Fernando José Neves de Azevedo (Vila Nova de Gaia, 1923Lisboa, 2002) foi um pintor português[1].

Biografia[editar | editar código-fonte]

Ocultação, 1949, tinta-da-china sobre imagem impressa, 17,1 x 25,6 cm

Formou-se na Escola de Artes Decorativas de António Arroio, em Lisboa. Inscreveu-se depois na Escola de Belas Artes de Lisboa, que acabaria por abandonar.

Expôs pela primeira vez em 1943, com Marcelino Vespeira e Júlio Pomar. Acompanhou o início do movimento neorrealista em 1945-46, mas logo no ano seguinte foi cofundador do Grupo surrealista de Lisboa (um movimento com objetivos contrastantes com os do neorrealismo); em 1949 participou na primeira e única exposição do grupo, que se desfez pouco depois.

Em 1952 foi um dos três participantes na importante exposição realizada na Casa Jalco, Lisboa, que os artistas dedicaram ao precursor do surrealismo em Portugal, António Pedro. "Uma exposição de «óleo, fotografia, guache, desenho, ocultação, colagem, linóleo» constituída por três «Primeiras exposições Individuais» de Fernando de Azevedo, Fernando de Lemos e Vespeira".[2]

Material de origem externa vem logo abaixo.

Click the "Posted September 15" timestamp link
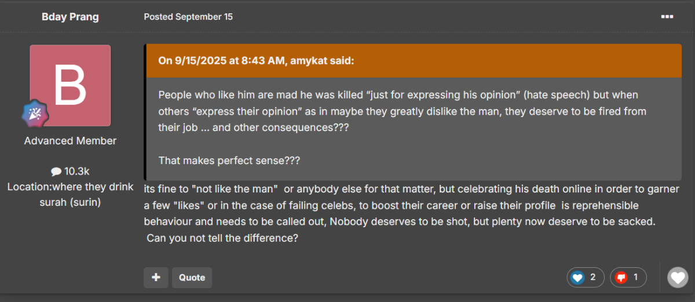The height and width of the screenshot is (302, 695). pos(188,17)
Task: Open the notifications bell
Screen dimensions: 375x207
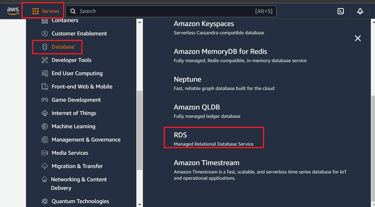Action: point(360,11)
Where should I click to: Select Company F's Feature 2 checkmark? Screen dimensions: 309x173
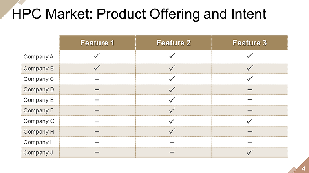[173, 110]
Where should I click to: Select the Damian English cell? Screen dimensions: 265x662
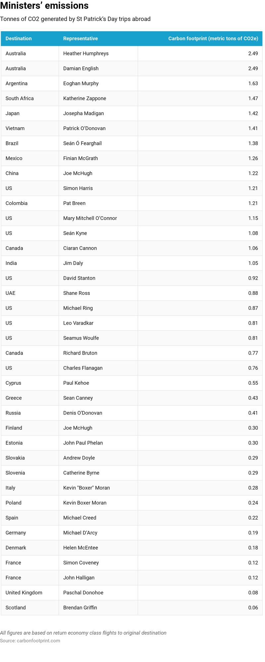[81, 68]
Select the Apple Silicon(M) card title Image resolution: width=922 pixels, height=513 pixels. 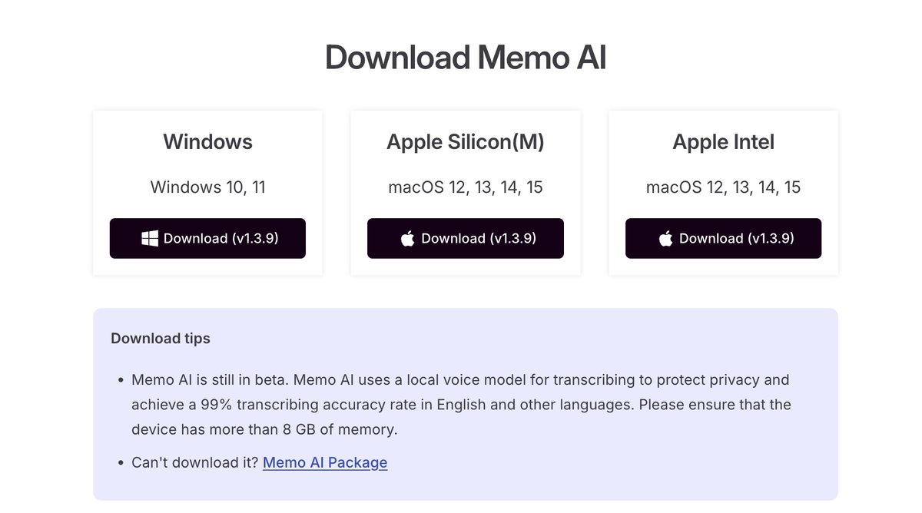[x=466, y=142]
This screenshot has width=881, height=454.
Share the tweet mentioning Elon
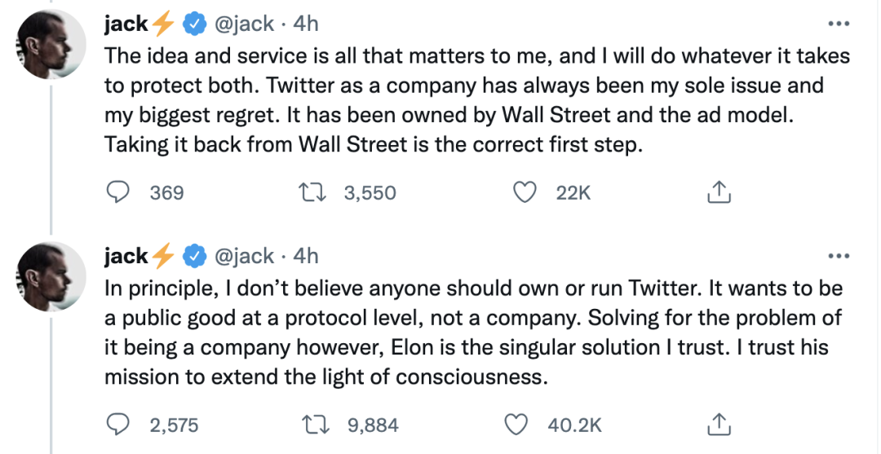click(x=717, y=425)
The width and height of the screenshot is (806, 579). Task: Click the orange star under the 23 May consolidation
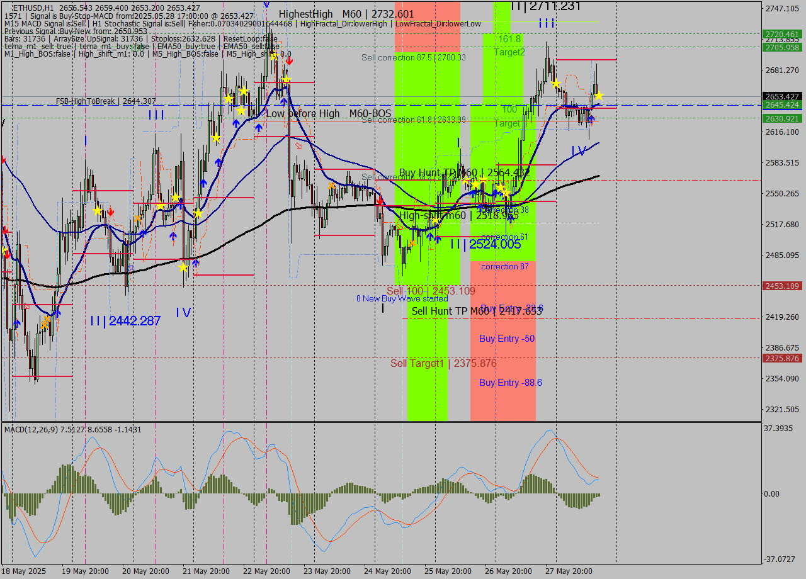(x=331, y=186)
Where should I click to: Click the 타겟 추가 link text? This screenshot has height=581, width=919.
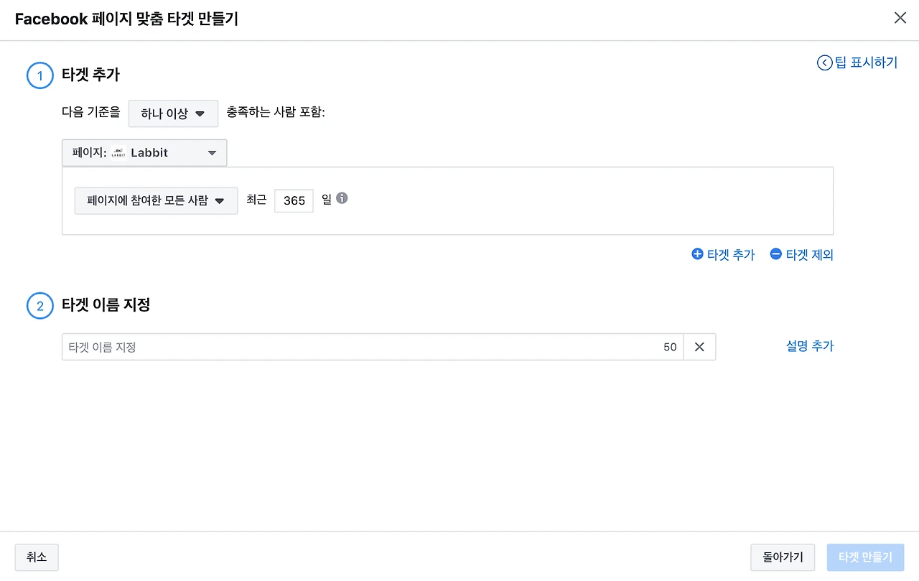[731, 255]
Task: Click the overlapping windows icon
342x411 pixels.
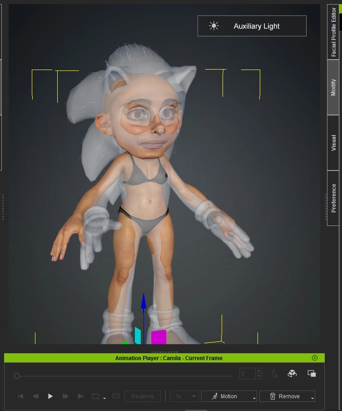Action: 312,374
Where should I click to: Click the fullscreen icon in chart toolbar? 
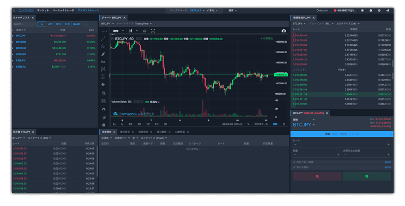(153, 31)
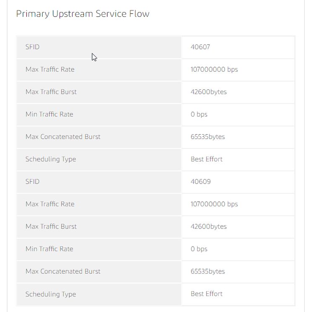Select Best Effort value for flow 40607

coord(207,159)
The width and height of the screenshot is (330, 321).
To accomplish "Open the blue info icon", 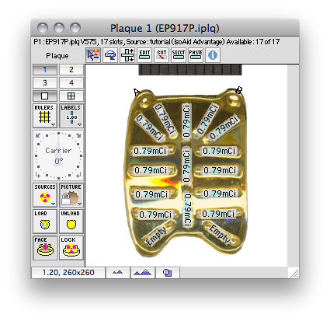I will pyautogui.click(x=213, y=55).
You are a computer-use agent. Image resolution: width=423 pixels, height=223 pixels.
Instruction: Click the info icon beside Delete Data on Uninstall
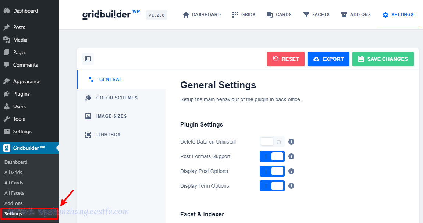coord(291,142)
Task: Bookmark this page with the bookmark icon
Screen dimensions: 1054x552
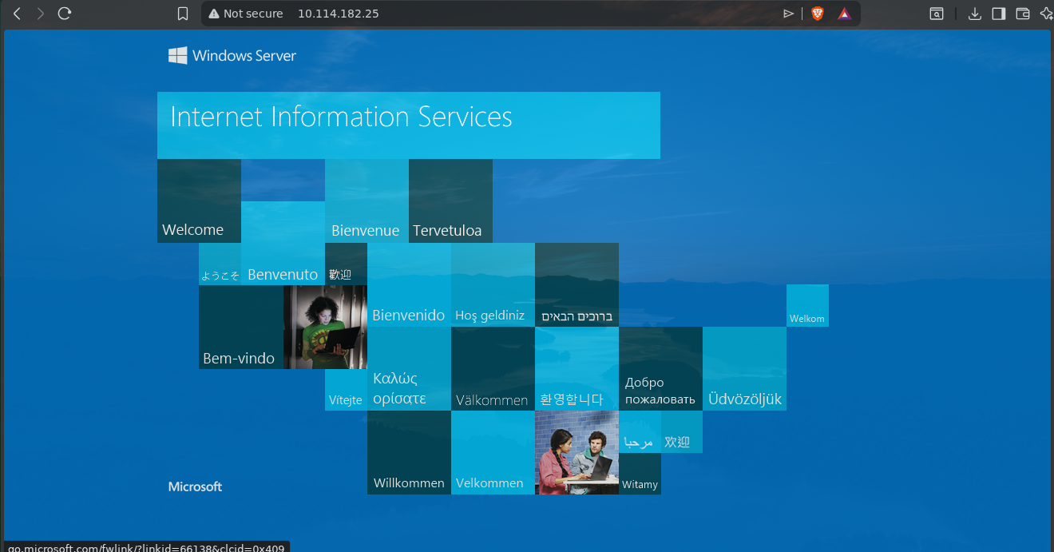Action: [x=183, y=14]
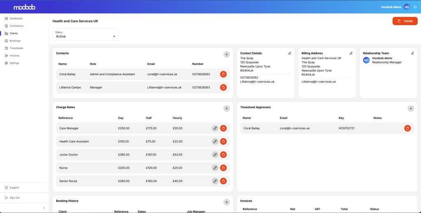The width and height of the screenshot is (421, 213).
Task: Add a new contact with plus icon
Action: coord(227,54)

Participou em inúmeras exposições coletivas, tendo recebido um 1º Prémio de Pintura na II Exposição de Artes Plásticas da Fundação Calouste Gulbenkian, Lisboa, 1961 (catálogo, obras nº 74-77).[3]

Desde a 1947 desenvolveu atividade não apenas como artista mas também como crítico de arte (Mundo Literário e Horizonte); ao longo da sua vida publicou textos na imprensa, em catálogos, livros e revistas da especialidade, nomeadamente na Revista Colóquio-Artes (editada pela Fundação Calouste Gulbenkian entre 1971 e 1996), da qual também foi consultor artístico.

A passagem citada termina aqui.